Skyping with family and messaging friends every day may help you feel connected with people back home. However, it may mean excessive screen time and less social time with people in your new, local circle.
Your family is always your backbone, you should feel free to go to them, but enjoying life in the present moment is also essential. When you are abroad, NOW is the time you grow, learn to be independent, build new friendships, experience new things, and build your new home.
It’d be hard to feel at home in your new home if your attention and time are always invested in your “old” home. Stay in touch with home, yes, but not too much. 😉
8. Bring some elements from home to feel at home
This one is underestimated yet means so much to me when I live(d) abroad. No matter how much you try to integrate and adapt, some homey things are simply irreplaceable – literally or figuratively.

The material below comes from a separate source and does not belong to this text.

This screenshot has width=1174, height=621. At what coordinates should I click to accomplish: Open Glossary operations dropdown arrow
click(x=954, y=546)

For example, I always bring postcards and photos from home to decorate my walls; my favorite seasoning and coffee beans from a particular brand from home; my bunny doll from childhood that smells like me…whatever that will instantly remind you of home.

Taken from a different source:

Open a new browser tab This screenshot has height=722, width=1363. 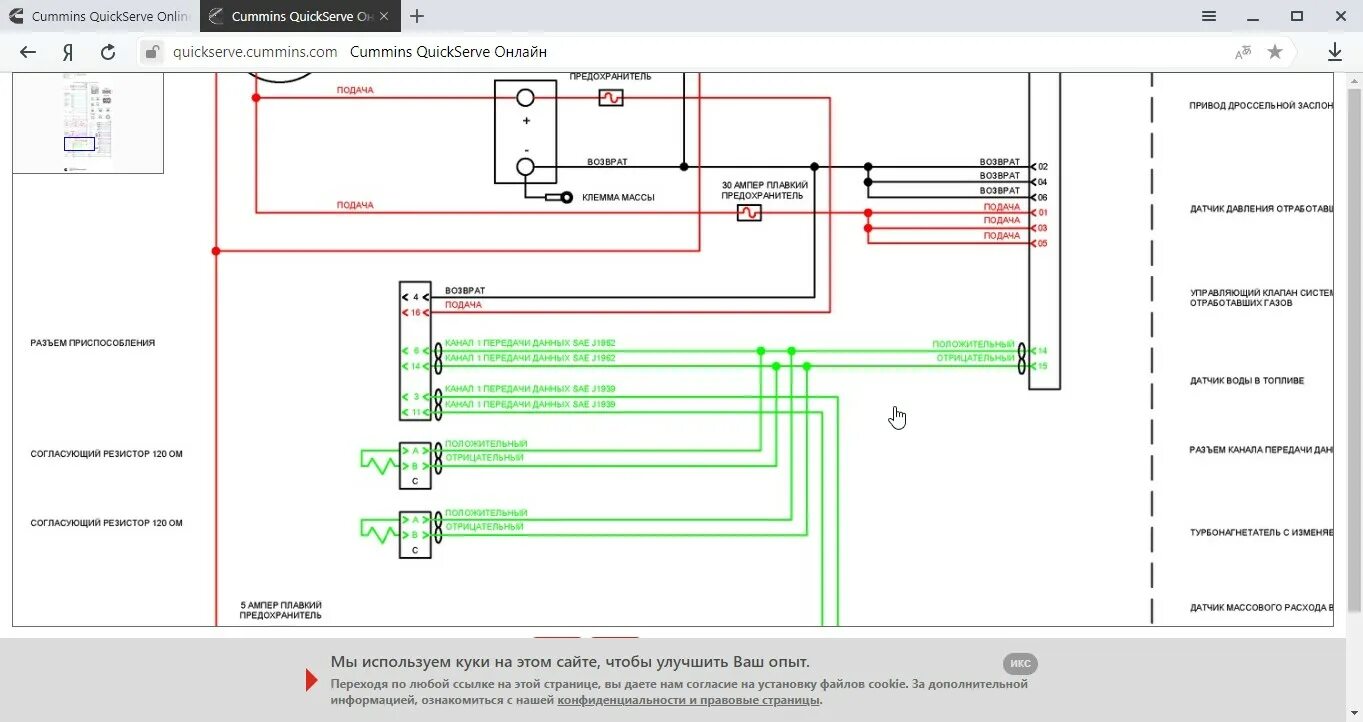(x=417, y=16)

Your favorite items will help to create a feeling of security. Sometimes, only that familiar smell, or taste, or image, can cure homesickness when you are far away from home. Remember: choose something that won’t take up too much luggage space.
Here are some interesting “lost in translation” words in different languages related to homesickness.
9. Hang out with other internationals
It is one thing to blend in with locals so that you can live like a local, but it is another thing to find someone who can understand. Another great way to get plugged in is to engage with the expats’ community — both physical and online.
(If you don’t know where to start, we at Swap Language is a very international community. Meet other Swappers on our Facebook page and regional groups in your city!)
These are people who have been through similar challenges, culture shock, emotions, who are with you or a bit ahead of you in this journey, and who ask the same questions or want the same advice. They are your tribe!
Other expats are more likely to understand you and sympathize with you because they are/ have been in the same shoe. You can not only learn from each other but also grow with each other. Having friends in the new country helps immensely to make you feel at home. Internationals and migrants are part of the local society too.
10. Give yourself time
Last but not least, you know it, but we want to reassure you – it just takes time. Moving from one country to another — no matter how old/ young you are, how close/far, or how similar/ different the cultures are — is a big task. It takes time to adjust and reorient yourself.
It’s a cycle, and everyone goes through the transition at their own pace. Some days you may feel social and curious to try new things; other days, you may feel homesick and lonely. Just know that these feelings are all normal and part of the journey.
We hope that these tips will help you ease into the transitional period and integrate into the new country. When you have gradually become familiar with your immediate environment, met more people, found your favorite cafe and restaurant, mastered the local language, you will naturally feel at home in this not-so-new-anymore new country too. Just give yourself time.